Ich war ein Kind, das nicht wie die anderen war. Ich träumte viel, nicht nur im Schlaf, auch am Tag stellte ich mir Träume vor, in denen ich mit den Tieren im Wald spielte. Selbst als die anderen Mädchen schon anfingen, sich für Jungs zu interessieren, heimlich in den Pausen in den Ecken rauchten oder die Köpfe zusammensteckten und tuschelten. Es war die Zeit, als die Schulen noch richtig zum Hingehen waren und nicht per Video Relay Chat wie heute.
Aber ich machte ihr Getue nicht mit. Konsequenterweise fanden mich die anderen ziemlich blöd.

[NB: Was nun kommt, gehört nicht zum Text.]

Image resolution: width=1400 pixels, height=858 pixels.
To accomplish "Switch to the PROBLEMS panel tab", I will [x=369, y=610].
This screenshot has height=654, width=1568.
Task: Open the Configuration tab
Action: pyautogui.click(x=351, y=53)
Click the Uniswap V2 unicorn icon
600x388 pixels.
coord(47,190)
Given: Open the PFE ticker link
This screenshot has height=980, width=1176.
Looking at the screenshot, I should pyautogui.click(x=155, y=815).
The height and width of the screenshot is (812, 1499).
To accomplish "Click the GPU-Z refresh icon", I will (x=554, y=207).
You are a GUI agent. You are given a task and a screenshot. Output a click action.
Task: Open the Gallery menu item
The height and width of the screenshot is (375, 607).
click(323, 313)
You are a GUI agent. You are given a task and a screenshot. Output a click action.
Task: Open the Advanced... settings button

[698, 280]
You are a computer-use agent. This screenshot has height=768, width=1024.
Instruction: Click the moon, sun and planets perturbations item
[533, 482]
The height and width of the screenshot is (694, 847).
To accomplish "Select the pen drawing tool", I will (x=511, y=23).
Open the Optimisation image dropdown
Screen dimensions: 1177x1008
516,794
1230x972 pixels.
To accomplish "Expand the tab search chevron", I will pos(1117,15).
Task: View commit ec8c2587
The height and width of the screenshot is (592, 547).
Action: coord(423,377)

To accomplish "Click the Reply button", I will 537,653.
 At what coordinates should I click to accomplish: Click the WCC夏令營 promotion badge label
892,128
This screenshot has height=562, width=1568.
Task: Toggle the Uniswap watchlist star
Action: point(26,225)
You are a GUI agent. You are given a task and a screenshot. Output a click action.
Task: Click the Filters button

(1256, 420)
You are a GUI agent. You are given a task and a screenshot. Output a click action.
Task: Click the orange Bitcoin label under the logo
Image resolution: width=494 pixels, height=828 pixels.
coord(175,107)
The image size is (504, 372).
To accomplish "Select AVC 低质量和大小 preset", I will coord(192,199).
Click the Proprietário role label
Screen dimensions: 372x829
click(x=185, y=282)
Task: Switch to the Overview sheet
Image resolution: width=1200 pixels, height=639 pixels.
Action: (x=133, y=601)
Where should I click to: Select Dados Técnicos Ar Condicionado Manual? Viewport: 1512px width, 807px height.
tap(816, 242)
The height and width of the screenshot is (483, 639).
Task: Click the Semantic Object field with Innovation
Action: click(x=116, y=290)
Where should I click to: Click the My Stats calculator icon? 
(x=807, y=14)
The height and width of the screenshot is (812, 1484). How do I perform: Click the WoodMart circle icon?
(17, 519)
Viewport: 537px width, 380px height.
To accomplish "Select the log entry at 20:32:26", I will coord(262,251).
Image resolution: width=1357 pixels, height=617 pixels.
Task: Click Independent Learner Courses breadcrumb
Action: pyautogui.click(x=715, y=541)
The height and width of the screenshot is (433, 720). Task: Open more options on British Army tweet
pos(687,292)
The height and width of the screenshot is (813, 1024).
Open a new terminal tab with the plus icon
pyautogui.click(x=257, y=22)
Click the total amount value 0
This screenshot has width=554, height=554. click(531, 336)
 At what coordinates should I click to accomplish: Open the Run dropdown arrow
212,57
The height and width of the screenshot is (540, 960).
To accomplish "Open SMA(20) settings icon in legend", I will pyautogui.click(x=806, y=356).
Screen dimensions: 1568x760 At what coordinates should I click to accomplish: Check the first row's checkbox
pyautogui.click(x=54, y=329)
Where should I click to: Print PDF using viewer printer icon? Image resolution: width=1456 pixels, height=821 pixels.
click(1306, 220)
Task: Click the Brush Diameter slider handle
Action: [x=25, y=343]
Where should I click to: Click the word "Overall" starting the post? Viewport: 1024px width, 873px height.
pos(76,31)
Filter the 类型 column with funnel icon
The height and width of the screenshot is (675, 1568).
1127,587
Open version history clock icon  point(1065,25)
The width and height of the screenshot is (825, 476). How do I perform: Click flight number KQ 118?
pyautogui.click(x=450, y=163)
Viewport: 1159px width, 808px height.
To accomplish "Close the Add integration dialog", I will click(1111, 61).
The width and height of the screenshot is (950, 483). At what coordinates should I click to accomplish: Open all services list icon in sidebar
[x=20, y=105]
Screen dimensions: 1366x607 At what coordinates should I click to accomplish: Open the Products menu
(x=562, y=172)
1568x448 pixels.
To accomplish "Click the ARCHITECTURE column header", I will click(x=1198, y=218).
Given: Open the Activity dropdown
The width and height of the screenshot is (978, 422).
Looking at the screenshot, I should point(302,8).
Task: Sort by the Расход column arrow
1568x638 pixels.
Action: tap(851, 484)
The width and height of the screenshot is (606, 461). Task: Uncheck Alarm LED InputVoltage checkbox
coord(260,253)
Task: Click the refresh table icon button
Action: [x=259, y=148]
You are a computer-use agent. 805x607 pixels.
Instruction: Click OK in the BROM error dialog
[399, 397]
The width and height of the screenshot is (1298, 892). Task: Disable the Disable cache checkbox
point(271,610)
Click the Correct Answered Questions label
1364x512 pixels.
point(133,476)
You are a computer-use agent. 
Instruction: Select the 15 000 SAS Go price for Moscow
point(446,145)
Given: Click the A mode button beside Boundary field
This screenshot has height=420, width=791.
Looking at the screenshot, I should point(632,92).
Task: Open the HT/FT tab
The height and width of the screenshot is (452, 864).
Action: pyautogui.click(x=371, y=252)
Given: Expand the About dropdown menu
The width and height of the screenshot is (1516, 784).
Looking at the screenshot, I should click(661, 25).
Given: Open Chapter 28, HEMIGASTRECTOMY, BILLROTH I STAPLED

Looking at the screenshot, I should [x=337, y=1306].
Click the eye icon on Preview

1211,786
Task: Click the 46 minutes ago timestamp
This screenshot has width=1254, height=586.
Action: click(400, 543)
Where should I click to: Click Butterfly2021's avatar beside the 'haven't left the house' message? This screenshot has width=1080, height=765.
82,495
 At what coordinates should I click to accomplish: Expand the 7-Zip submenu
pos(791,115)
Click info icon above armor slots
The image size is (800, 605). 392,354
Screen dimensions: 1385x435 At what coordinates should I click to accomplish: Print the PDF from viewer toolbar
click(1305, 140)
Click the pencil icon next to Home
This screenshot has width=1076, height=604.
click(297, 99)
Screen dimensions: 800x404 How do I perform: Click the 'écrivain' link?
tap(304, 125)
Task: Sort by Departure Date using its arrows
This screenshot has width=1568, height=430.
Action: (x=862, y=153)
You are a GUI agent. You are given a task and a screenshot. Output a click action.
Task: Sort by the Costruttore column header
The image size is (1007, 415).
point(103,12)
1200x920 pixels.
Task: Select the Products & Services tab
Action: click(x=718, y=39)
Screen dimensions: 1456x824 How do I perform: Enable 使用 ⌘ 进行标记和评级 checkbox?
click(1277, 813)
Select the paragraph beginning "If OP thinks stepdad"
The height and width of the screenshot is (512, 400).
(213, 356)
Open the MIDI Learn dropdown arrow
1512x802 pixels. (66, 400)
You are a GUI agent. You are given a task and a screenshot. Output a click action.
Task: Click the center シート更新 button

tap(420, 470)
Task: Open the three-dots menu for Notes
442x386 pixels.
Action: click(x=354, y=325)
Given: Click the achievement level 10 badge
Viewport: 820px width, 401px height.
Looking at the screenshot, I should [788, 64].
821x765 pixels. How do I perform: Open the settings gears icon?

Also hatte ich auch keine Beste Freundin, mit der ich mich zum Spielen treffen konnte, und fuhr auf dem klapprigen Fahrad meines Vaters von der Hochhaussiedlung am Stadtrand, die auch damals schon nicht mehr neu war und nicht eben zu den besten Vierteln der Stadt gehörte, in den Wald, wo ich mit Freunden spielte, die nur ich sehen konnte. Ich machte mir nie Gedanken, ob alles das nur Einbildung war, es war eine Welt außerhalb der Welt, nur mir zugänglich und den Wesen in meinem Geist. Dort lebte ich, war ein Mädchen der Wälder, und wenn ich abends heim mußte in die schmuddelige Wohnsiedlung mit ihren nach Urin stinkenden Treppenhäusern, dann blieb mein Geist bei den Bäumen. Es gab nichts in den Betonklötzen, was mich interessiert hätte, nicht die geprügelten Nachbarskinder mit den ständig besoffenen Eltern, die man durch die dünnen Wände die halbe Nacht brüllen hörte, die Halbstarken-Banden Jugendlicher aller möglichen zugewanderten Nationalitäten, die in den Hauseingängen lauerten und denen man aus dem Weg gehen mußte, nicht die debilen Alten auf den muffigen Korridoren, die vor sich hinbrabbelten und von denen ab und zu welche vom Sozialdienst aus ihren zugemüllten Wohnungen geholt wurden.
Nur eine Frau gab es in der Hochhaussiedlung, die anders war und vor der alle Angst hatten, weil sie so düster aussah und einen so stechenden Blick hatte. Nie sah man sie anders als in ihren langen Kleidern mit straff aufgesteckten schwarzen Haaren, und die Gerüchte sagten, sie sei eine Zigeunerin und stamme aus Polen oder Rußland. Sie wohnte mit ihrer Katze unter uns, im vierten Stock, und immer kam ein komischer Geruch durch die Ritzen ihrer Tür, wenn man daran vorbeiging.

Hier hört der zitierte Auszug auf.